**Material shown:**
================

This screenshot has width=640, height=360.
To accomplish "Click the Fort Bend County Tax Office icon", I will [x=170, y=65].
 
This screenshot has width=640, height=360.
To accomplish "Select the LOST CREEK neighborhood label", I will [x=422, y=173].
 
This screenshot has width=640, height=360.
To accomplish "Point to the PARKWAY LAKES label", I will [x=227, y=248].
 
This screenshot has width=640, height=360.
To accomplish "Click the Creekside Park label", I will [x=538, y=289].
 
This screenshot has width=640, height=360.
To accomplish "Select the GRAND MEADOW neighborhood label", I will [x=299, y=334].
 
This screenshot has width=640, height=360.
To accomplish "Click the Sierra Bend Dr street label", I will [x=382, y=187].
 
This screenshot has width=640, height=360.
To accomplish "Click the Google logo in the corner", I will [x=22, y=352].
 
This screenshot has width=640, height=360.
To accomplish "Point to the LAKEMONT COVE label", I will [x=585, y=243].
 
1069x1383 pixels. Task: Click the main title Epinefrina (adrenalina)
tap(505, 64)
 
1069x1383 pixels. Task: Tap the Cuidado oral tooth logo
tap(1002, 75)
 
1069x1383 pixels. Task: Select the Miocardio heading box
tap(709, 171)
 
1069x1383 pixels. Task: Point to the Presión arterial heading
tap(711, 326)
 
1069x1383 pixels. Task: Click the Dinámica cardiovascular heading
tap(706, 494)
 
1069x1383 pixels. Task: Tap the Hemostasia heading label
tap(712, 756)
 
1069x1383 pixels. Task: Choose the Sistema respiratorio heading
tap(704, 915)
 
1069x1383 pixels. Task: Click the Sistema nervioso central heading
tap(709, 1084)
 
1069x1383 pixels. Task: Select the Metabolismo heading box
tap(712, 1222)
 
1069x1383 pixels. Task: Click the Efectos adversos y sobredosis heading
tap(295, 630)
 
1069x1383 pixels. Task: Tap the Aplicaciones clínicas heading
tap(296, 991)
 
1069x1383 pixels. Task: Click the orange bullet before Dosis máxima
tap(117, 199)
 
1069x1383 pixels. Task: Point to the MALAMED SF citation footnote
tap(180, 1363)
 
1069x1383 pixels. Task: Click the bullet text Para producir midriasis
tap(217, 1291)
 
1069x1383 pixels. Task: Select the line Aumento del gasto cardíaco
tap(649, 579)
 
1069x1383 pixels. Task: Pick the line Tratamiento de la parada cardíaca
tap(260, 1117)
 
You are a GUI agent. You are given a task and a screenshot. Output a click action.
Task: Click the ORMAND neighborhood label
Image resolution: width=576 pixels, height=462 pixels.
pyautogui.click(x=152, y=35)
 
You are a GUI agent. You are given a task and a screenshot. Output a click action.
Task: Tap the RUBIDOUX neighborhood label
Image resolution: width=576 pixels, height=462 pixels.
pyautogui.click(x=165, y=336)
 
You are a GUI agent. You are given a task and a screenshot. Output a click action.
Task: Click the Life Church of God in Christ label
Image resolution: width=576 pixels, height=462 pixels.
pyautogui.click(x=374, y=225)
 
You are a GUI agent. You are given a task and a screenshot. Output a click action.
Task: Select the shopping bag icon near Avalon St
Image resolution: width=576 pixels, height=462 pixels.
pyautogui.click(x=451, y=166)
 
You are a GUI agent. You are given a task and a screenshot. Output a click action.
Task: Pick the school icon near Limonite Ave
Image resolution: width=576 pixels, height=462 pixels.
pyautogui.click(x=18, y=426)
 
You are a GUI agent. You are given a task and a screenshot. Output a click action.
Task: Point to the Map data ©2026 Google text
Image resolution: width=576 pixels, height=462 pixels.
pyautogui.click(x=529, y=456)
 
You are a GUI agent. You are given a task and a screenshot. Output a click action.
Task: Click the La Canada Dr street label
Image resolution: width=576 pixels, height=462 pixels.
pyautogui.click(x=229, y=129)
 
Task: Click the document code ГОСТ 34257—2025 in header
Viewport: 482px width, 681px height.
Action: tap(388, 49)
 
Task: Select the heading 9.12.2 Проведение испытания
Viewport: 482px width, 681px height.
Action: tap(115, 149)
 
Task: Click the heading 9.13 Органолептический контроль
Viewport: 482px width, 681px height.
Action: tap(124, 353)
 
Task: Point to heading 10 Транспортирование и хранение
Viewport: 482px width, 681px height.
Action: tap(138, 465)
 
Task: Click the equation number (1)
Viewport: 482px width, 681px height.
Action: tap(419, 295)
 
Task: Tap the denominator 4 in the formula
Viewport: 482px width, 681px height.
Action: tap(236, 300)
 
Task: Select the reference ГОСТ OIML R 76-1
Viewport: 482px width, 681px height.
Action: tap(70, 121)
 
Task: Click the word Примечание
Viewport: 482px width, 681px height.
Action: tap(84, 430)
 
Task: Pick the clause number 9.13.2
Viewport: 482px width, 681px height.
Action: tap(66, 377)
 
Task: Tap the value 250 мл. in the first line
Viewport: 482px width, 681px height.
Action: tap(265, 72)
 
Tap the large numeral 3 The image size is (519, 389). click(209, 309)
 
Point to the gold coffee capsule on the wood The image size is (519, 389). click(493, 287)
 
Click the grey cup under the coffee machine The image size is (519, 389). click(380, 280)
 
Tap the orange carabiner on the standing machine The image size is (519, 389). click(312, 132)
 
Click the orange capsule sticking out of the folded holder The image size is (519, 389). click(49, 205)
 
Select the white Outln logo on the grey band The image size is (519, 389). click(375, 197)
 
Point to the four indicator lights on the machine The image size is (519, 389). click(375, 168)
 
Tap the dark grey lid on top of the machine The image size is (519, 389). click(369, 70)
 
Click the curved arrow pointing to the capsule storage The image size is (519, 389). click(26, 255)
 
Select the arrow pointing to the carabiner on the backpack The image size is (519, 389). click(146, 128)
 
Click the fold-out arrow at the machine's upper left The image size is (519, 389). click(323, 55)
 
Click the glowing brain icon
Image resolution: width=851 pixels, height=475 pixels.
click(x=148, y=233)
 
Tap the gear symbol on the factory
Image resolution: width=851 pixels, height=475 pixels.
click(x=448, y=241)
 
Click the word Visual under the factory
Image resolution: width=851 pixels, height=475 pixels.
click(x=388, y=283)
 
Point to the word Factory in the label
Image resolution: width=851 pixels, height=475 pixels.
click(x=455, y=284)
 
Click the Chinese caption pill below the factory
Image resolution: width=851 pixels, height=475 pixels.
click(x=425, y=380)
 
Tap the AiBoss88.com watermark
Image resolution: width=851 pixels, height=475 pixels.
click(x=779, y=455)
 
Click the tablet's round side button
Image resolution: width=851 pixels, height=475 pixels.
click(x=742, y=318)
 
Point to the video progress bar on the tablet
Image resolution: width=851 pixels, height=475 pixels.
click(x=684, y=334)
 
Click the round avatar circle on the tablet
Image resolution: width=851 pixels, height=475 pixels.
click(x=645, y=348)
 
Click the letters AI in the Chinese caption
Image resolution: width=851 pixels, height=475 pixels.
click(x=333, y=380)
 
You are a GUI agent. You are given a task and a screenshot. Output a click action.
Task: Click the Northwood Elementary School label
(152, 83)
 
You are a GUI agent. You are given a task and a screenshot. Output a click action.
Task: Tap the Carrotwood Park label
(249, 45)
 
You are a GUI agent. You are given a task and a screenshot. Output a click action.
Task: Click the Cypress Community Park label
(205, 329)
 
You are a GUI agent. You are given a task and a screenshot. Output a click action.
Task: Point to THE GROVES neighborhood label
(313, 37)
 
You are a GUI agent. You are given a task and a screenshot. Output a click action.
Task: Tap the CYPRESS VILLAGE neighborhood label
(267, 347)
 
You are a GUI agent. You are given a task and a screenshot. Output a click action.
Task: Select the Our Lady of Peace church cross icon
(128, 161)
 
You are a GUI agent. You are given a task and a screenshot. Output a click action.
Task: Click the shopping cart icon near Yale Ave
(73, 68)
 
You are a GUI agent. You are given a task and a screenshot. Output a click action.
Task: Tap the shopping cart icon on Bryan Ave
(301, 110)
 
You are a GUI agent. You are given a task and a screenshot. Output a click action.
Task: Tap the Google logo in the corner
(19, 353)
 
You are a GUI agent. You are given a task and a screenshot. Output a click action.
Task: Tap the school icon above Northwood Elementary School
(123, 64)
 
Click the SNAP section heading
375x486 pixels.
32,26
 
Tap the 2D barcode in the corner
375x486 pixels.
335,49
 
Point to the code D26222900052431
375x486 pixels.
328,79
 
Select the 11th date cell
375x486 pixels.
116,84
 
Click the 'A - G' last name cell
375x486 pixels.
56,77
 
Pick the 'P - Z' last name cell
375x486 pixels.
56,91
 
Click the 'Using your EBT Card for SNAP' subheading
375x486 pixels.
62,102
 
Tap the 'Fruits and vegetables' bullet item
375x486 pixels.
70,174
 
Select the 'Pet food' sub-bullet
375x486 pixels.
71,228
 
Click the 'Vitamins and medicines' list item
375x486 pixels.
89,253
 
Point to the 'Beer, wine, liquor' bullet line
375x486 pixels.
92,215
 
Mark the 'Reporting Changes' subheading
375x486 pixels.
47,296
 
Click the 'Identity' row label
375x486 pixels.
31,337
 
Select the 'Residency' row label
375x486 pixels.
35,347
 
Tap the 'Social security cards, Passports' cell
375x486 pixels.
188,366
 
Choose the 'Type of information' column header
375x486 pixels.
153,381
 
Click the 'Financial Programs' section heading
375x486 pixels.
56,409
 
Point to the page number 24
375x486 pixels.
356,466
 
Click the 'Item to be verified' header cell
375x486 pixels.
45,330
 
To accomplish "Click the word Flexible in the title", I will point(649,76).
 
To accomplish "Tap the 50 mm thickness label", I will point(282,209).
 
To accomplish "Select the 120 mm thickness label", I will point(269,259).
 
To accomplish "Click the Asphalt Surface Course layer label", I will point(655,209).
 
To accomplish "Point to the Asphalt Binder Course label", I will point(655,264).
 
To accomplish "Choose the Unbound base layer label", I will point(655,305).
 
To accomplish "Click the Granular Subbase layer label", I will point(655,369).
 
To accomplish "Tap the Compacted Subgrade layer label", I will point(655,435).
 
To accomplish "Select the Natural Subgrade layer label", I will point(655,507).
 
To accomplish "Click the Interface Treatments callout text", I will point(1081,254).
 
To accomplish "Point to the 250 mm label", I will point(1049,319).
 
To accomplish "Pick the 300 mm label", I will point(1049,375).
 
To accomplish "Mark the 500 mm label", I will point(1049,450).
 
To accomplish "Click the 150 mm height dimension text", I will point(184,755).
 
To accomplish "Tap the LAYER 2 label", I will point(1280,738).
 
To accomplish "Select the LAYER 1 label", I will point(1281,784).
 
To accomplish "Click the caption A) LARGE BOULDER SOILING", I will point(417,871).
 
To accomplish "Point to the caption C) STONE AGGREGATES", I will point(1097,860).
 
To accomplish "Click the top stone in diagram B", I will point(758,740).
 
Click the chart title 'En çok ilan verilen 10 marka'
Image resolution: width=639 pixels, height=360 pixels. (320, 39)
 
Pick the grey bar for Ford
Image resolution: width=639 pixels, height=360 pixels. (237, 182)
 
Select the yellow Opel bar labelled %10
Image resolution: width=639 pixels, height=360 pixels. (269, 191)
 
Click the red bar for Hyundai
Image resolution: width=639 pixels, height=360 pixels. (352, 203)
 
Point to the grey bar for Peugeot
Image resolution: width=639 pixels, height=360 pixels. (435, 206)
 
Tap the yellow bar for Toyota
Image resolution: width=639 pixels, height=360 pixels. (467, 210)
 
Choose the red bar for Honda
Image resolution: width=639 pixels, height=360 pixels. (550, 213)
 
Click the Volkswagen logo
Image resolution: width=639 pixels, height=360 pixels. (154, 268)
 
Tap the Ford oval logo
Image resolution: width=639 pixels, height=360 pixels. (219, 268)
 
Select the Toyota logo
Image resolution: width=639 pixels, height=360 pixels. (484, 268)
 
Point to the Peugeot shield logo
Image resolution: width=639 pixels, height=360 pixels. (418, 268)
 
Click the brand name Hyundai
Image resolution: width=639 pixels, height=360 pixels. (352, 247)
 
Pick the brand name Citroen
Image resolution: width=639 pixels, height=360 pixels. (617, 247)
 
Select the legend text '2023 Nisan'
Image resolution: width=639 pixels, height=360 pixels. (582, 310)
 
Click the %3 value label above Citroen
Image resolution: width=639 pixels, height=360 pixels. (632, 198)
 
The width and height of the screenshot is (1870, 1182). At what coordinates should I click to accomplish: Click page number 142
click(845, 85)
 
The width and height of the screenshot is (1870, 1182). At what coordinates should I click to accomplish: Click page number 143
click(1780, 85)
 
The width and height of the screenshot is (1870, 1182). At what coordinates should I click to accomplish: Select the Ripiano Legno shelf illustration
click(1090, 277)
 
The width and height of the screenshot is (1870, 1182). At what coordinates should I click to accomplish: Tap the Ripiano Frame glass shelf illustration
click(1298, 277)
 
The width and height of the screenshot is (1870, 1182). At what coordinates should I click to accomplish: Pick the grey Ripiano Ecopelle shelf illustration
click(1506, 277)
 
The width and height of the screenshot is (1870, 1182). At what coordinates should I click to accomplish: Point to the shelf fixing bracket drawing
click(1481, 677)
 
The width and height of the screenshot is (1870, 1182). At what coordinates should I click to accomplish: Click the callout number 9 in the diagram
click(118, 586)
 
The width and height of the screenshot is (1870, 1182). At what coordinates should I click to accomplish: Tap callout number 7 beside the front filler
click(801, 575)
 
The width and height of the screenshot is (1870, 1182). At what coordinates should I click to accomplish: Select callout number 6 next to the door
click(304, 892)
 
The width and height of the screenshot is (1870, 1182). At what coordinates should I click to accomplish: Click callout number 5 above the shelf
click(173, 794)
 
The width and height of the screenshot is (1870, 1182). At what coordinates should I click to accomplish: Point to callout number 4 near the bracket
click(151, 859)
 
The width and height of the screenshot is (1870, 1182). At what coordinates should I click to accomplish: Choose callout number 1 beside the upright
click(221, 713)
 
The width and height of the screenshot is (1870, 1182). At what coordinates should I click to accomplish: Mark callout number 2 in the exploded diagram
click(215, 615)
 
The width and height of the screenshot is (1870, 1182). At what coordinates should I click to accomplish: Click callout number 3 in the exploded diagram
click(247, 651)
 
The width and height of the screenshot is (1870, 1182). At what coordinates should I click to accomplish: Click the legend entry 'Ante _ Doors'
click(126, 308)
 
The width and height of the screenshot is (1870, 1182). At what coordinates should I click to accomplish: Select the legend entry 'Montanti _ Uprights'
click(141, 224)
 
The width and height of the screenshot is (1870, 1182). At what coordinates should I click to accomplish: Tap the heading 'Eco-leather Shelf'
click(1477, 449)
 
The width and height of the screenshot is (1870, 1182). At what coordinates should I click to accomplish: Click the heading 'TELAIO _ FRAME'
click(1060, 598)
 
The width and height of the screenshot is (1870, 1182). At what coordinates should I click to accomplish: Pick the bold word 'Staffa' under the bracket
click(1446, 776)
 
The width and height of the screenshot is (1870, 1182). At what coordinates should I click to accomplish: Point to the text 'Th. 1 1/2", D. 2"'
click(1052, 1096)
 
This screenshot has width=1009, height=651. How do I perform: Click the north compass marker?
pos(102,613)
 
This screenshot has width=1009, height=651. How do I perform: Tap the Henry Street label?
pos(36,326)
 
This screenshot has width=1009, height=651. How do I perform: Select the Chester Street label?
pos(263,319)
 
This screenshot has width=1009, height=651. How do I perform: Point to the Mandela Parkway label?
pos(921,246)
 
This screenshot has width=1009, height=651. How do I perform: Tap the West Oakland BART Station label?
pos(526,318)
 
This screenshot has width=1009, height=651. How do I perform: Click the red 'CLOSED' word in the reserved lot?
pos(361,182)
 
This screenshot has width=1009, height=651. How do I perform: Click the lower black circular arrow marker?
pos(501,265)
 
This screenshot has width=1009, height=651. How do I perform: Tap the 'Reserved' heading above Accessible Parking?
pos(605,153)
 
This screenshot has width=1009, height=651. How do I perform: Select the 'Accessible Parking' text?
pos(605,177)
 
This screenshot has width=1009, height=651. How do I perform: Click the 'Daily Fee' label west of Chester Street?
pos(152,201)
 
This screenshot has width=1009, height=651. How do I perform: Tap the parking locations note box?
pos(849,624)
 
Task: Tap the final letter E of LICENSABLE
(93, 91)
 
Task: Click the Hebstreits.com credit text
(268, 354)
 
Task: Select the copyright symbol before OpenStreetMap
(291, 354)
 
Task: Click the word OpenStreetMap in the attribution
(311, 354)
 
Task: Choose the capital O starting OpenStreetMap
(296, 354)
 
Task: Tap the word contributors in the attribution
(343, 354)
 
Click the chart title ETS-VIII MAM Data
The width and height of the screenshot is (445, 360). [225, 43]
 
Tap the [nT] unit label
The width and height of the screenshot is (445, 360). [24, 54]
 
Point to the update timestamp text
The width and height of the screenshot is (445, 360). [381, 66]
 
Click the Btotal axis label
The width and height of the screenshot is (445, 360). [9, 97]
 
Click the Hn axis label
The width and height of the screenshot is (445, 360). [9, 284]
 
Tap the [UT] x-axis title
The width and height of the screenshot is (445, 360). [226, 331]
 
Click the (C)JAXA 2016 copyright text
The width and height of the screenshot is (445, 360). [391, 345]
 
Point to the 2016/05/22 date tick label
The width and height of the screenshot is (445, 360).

================

**Exercise objective:**
Could you reproduce, character for character, every line from the one containing "Click the chart title ETS-VIII MAM Data" through the end of the rows, both included?

**Full solution:**
Click the chart title ETS-VIII MAM Data
The width and height of the screenshot is (445, 360). [225, 43]
 
Tap the [nT] unit label
The width and height of the screenshot is (445, 360). [24, 54]
 
Point to the update timestamp text
The width and height of the screenshot is (445, 360). [381, 66]
 
Click the Btotal axis label
The width and height of the screenshot is (445, 360). [9, 97]
 
Click the Hn axis label
The width and height of the screenshot is (445, 360). [9, 284]
 
Tap the [UT] x-axis title
The width and height of the screenshot is (445, 360). [226, 331]
 
Click the (C)JAXA 2016 copyright text
The width and height of the screenshot is (445, 360). [391, 345]
 
Point to the 2016/05/22 date tick label
The width and height of the screenshot is (445, 360).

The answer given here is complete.